Whilst a recent PQ article warned young professionals to ‘lay off the booze’ it would seem that when it comes to performance management ‘bottlenecks’ are not something you are so familiar with!

After the December exam your F5 examiner stated that candidates did not really understand what a bottleneck activity is and warned future candidates to read through the suggested answer carefully so let’s see if we can make it clear in this article.

The term bottleneck literally refers to the shape of a bottle and as the bottle’s neck is the narrowest point it slows the progress of liquid from the bottle because it arrives faster than it can be poured. The idea of a bottleneck is central to the concept of throughput accounting and simply put is a constraint that limits all of the other activities of a business.

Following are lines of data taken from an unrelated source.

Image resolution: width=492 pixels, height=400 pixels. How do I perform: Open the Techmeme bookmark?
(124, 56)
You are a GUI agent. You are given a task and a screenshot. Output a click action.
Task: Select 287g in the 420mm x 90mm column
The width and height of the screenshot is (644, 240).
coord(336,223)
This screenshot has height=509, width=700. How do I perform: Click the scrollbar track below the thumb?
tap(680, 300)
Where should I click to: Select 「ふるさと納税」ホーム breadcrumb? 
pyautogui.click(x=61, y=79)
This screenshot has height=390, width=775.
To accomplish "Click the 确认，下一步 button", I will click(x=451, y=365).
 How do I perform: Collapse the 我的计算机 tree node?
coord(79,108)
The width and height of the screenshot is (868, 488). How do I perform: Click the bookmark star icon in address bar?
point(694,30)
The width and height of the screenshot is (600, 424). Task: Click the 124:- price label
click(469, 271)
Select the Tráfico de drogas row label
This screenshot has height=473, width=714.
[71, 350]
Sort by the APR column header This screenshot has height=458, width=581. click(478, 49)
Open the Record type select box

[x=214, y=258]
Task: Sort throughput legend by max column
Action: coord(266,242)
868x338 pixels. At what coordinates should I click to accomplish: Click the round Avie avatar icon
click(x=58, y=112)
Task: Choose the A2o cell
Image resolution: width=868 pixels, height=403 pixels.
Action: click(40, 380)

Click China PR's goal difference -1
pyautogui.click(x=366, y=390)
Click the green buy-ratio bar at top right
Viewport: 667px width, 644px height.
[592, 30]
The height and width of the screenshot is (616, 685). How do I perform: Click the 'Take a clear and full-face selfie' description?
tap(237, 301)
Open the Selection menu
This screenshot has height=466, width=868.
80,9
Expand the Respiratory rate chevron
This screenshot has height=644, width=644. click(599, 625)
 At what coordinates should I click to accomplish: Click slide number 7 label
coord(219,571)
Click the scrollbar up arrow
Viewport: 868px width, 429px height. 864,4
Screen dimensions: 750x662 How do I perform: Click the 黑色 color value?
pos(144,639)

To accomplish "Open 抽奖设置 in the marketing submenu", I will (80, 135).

At bottleneck activities, batches of products arrive faster than they can be completed therefore these activities are binding capacity constraints which limit output.

For example, if a product has to pass through all three processes A, B and C, before it is completed which of these three processes is a bottleneck activity?

Time per unit
Process A 2 hours
Process B 5 hours
Process C 0.5 hours


It is tempting to suggest process B is the bottleneck as it takes the longest time but this is the wrong way to make the decision.  The question is which process limits output?

Time available Time per unit Maximum output units
Process A 1,000 hrs 2hours 500
Process B 5,000 hrs 5hours 1,000
Process C 200 hrs 0.5hours 400


Using this information, process C limits output for the business.  This is the bottleneck and the business needs to maximise return on this bottleneck to maximise its profits.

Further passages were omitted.